L’incontro fra Fisica, Medicina, Arte e Spiritualità è proposto dai cultori della Complessità come metodo innovativo per aprire la mente verso nuove concezioni dell’uomo e del mondo Si discuterà di ipotesi di cura basate sull’analogia tra visione fisica e visione medica delle cellule organiche, si ipotizzerà una connessione tra la Fisica e il Comportamento umano equilibrato, ipotesi fisiche recentissime sulla nascita dell’Universo saranno confrontate con antiche descrizioni filosofiche; si parlerà anche di connessioni tra arte musicale, fotografia e simmetrie fisiche e connessioni tra armonia della natura e benessere umano.
Il Convegno si apre alle ore 9.00 di sabato 21 novembre con i saluti del Magnifico Rettore dell’Università degli Studi di Trieste prof. Maurizio Fermeglia, del dott. Fabio Burigana, medico e presidente di AMeC e del prof. Claudio Verzegnassi, fisico teorico, che esporranno le motivazioni del Convegno. Seguiranno le relazioni relative alla sessione “Rilevanza dell’armonia in medicina e fisica”. Domenica 22 novembre sarà sviluppata la sessione afferente alla “La rilevanza dell’armonia in Fisica, Arte e Spiritualità”.
Interverranno tra gli altri Pier Mario Biava (medico del lavoro all’IRCCS Multimedia di Milano), Abdelhak Djouadi (direttore di ricerca presso CNRS dell’Università di Parigi-Sud e ricercatore associato al CERN di Ginevra), Philip Kurian (fisico al National Human Genome Center alla Howard University di Washington, USA), Raffaello Maggian (sociologo all’Università di Trieste), Vito Mancuso (teologo e scrittore a Padova), Giuseppe Vitiello (fisico teorico dell’Università di Salerno).
Dalla reciproca comunicazione tra le discipline di cui i relatori sono illustri esponenti e le cui diverse origini storiche e culturali nel tempo hanno dato origine a grandi progressi per il genere umano, può scaturire, e questo è l’obiettivo del Convegno, una visione inaspettata e inedita del mondo e delle sue proprietà. Del resto anche il titolo del Convegno “Meravigliosa complessità” è una proposta originale con cui si intende valorizzare la meritata qualifica di “città della scienza” indiscussa fama che Trieste vanta all’estero di ma di cui gli abitanti della Regione e i triestini hanno minore consapevolezza. Il convegno è l’atto conclusivo di un progetto annuale più ampio concretizzatosi in sei conferenze, sette corsi, un seminario, l’evento di due giornate al Parco di San Giovanni di Trieste e il Convegno conclusivo al Centro Internazionale di Fisica Teorica di Trieste.
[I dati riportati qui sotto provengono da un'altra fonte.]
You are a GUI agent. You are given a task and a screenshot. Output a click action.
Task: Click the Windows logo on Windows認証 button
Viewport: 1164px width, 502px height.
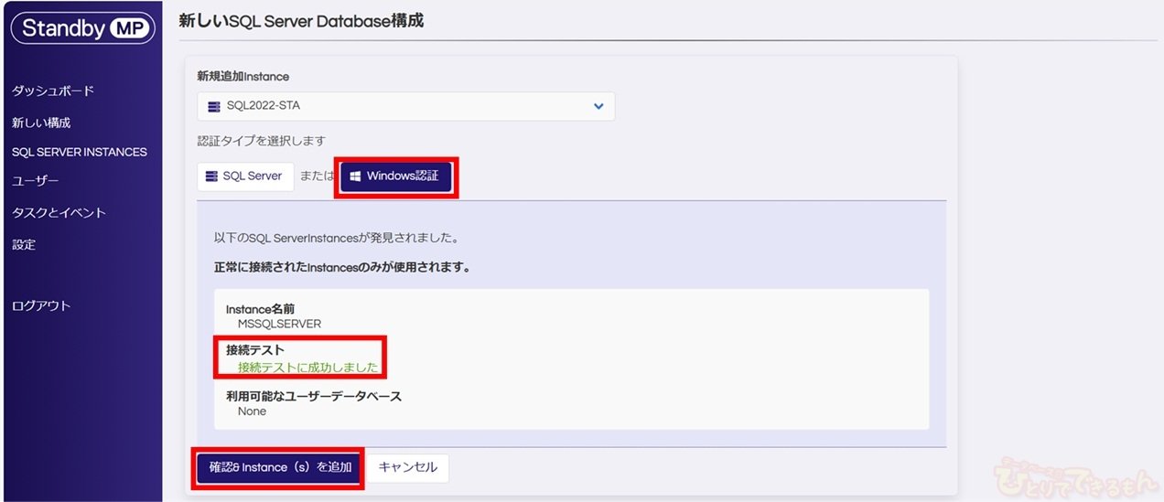[356, 176]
Il titolo “Meravigliosa complessità” vuole indicare che la complessità non è sinonimo di difficoltà ma un invito al cambiamento di paradigma, un “salto quantico”, un passaggio ad un livello significativamente superiore del pensiero. E vuole suggerire anche la meravigliosa complessità di Trieste, città dai mille volti e dai tanti possibili risvolti ancora da potenziare.